8. Enter Initial Design Parameters
Enter your best estimates. The Kick-off pressure should be well above the ~1082 psia operating pressure to allow step-down through the valves. Enter 500 BLPD, or click Import near the objective Liquid Rate to pull it from the prior solution.
The nodal plot indicates the well can produce 500 BLPD, but your lift system must have sufficient lift pressure and gas rate to match the design.

9. Set Default Injection Depth and Apply
If the default injection depth is not at the design lift point, adjust the single default valve to that depth (e.g., 8900 ft).

Press Apply to see the case without detailed valve data.

You have sufficient lift-gas volume and pressure to lift to the design depth.

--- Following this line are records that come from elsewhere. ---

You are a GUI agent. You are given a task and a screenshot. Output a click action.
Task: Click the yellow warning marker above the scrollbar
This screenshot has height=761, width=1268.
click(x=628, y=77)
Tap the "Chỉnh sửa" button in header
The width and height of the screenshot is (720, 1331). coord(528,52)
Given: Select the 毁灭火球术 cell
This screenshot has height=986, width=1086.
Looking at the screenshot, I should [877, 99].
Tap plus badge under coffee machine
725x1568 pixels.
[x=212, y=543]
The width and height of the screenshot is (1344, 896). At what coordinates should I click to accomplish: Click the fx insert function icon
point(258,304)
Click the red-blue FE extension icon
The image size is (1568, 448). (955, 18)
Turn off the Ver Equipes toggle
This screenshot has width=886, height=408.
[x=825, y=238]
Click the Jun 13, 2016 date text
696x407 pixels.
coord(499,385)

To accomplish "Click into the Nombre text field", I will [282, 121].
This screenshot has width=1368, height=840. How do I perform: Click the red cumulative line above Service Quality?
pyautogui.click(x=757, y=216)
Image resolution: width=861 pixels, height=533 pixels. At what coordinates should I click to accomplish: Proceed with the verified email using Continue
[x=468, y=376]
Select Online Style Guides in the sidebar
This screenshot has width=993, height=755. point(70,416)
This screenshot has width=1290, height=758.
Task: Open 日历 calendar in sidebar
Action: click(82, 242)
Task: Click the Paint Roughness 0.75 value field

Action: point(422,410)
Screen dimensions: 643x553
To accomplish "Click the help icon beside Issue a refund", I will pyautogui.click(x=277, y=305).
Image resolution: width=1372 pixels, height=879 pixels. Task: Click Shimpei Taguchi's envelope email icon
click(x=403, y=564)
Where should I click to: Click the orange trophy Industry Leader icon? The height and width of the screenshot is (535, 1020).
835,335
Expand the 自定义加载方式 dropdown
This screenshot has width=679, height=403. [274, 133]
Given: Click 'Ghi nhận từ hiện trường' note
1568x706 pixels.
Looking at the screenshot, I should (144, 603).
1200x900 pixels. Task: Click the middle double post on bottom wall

Assume 1250 psia available for now (higher pressures lift greater volumes but may not require unloading valves).
Survey “crosses” on the gradient plot help check hydraulics at the survey conditions. A kink near 8900 ft suggests lifting at that location. After changing rate/GLR/depth, do not expect the survey to match.

Save the dataset under a new name for valve design work.
10. Mandrel Spacing Utility
Re-open the Gas Lift panel → Valve Design tab. You’ll see one default valve at 8900 ft (it will be discarded when spacing is computed). Click Mandrel Spacing Utility.

Set preferences (max injection depth, design options).

When you click Do Spacing Line Design Method, you’ll be reminded the design is approximate and must be independently reviewed for accuracy and suitability.

The program generates spacing (about 6 valves typical) based on your inputs and local preferences. Slight differences from the screenshots are expected.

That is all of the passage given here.